In the face of the climate crisis, which demands immediate action, both unilateral and multilateral, the capitalists are likewise left shrugging and haggling over carbon quotas and plastic bag taxes while they do their best to pull the wool over our eyes with green-washing campaigns for big oil and state subsidies for monopoly corporations that promise to bring us ‘green’ versions of all the same old products. Rearranging the deckchairs on the deck of the Titanic was nothing as compared to the total inability of a profit-motivated system to take swift and decisive action, even in the interests of saving itself from ultimate annihilation!
At every turn, what maximises profit for an individual business today triumphs over what will benefit society in the long term. And it cannot be any other way, especially at a time of financial crisis, when even the biggest of monopolies is fighting for survival and defending to the death every fraction of a percentage point of its profit margin.
It is time the armies of would-be reformers of the system woke up to the hard truth: the logic of capitalism is entirely impervious to the logic of humanity – and never the twain shall meet. The ratcheting up of warning calls from canaries in the coalmine (like all those FT and Times commentators worrying about the social threat posed by growing inequality and insufficient benefits) will not ‘persuade’ the capitalists into acting other than as the embodiment of capital.
This has nothing to do with their individual personalities (although being a sociopath has definite advantages in the context of the capitalist-imperialist world order). A cataclysm approaches: they see it and yet the logic of the system means that they are powerless to act.
As the crisis deepens, the competition over profits increases to fever pitch. In the end, the only option left to our rulers is to drive us into the conflagration of another calamitous war.
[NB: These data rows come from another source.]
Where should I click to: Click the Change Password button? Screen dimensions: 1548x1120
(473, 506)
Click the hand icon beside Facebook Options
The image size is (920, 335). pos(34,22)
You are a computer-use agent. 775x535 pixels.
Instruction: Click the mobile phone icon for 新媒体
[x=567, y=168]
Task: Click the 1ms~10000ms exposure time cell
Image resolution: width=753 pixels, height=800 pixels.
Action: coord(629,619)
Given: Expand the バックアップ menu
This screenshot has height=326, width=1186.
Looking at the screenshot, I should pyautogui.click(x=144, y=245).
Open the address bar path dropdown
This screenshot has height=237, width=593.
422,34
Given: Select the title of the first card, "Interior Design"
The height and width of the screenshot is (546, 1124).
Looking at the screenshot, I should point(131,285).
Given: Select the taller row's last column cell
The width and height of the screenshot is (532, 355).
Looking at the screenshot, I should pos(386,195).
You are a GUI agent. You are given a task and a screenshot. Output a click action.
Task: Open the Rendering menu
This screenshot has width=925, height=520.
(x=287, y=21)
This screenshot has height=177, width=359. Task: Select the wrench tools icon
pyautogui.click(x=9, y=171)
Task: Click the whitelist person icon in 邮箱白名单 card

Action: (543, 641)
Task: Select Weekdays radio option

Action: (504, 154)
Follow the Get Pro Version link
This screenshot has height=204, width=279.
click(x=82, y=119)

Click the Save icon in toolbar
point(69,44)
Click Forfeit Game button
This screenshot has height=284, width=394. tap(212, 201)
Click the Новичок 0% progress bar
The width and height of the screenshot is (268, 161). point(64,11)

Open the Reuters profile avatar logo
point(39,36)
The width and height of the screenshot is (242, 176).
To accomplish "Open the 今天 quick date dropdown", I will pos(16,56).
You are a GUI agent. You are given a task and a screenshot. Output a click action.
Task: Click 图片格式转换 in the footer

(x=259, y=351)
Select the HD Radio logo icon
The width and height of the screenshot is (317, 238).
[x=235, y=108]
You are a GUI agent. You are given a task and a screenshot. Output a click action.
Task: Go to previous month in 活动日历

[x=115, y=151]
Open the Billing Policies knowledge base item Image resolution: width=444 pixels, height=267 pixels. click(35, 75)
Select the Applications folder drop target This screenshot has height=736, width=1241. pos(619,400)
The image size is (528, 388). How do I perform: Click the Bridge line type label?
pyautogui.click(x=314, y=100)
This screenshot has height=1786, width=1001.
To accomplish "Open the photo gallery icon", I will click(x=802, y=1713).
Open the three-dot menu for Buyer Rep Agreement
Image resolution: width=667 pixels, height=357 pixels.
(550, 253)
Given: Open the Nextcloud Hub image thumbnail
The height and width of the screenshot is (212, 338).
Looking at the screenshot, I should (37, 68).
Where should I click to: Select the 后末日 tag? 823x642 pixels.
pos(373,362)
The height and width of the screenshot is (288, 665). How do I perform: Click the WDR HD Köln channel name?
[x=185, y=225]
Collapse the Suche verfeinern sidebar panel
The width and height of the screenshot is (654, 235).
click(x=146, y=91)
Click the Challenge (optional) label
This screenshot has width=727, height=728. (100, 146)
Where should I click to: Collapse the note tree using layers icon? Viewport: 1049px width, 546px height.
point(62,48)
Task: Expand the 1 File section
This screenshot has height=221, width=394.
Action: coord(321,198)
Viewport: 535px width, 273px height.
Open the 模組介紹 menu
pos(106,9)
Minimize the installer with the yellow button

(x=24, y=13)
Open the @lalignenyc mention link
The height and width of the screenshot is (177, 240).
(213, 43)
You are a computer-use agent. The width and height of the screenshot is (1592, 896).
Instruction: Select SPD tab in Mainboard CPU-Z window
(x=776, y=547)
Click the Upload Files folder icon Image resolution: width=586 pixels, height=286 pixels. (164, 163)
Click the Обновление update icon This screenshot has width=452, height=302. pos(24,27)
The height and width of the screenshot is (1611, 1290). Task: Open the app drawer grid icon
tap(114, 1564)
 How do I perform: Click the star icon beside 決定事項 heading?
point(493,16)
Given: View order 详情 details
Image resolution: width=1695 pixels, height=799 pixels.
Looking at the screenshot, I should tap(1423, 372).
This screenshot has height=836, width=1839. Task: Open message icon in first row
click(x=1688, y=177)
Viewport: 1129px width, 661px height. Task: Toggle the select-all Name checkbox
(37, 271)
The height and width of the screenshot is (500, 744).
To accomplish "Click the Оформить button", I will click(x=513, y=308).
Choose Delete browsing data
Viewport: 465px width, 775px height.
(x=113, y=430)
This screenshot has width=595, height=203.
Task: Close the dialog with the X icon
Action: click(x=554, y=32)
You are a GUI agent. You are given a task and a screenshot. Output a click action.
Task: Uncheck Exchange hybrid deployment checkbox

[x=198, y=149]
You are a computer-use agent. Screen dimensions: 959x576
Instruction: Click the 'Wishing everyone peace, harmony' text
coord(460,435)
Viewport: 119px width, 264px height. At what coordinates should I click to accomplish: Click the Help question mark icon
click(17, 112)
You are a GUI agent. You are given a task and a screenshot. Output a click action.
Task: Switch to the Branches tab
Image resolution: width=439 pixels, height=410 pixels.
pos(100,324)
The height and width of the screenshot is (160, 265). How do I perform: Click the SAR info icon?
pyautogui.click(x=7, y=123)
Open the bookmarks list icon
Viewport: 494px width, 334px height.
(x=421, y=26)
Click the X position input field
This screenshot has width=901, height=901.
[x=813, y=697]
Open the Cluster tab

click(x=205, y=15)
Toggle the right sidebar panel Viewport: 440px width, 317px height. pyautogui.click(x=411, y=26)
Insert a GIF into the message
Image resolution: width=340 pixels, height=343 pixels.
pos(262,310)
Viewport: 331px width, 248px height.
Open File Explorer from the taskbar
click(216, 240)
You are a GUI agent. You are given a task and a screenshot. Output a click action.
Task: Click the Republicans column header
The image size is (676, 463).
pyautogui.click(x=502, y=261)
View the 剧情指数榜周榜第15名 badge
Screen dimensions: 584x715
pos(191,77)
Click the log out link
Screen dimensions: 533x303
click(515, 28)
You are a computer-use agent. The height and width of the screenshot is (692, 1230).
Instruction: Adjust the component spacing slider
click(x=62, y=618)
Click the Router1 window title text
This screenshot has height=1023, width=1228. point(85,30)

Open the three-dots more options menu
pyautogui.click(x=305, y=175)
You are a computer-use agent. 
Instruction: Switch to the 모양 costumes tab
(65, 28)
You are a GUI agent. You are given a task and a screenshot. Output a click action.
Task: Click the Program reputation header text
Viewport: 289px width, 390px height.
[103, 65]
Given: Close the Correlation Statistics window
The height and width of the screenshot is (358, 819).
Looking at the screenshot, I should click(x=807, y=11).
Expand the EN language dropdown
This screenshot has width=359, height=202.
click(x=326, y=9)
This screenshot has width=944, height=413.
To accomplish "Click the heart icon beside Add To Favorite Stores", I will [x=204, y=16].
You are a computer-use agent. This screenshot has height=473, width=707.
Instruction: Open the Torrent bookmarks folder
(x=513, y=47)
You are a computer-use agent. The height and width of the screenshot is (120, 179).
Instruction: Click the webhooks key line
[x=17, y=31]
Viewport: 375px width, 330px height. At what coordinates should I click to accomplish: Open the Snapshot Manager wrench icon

Not because they are particularly bloodthirsty individuals but because the need to maximise profits and win the battle of competition dictates that they need to control access to markets, control sources of raw materials and stamp out any resistance to their domination.
And therefore the choice left to us boils down to this: to change the system now, before such a war can be launched, or to wait until the war has forced us to wake up to the urgency of removing the system.
Dystopia is here right now, but it doesn’t have to be our future. The choice is ours.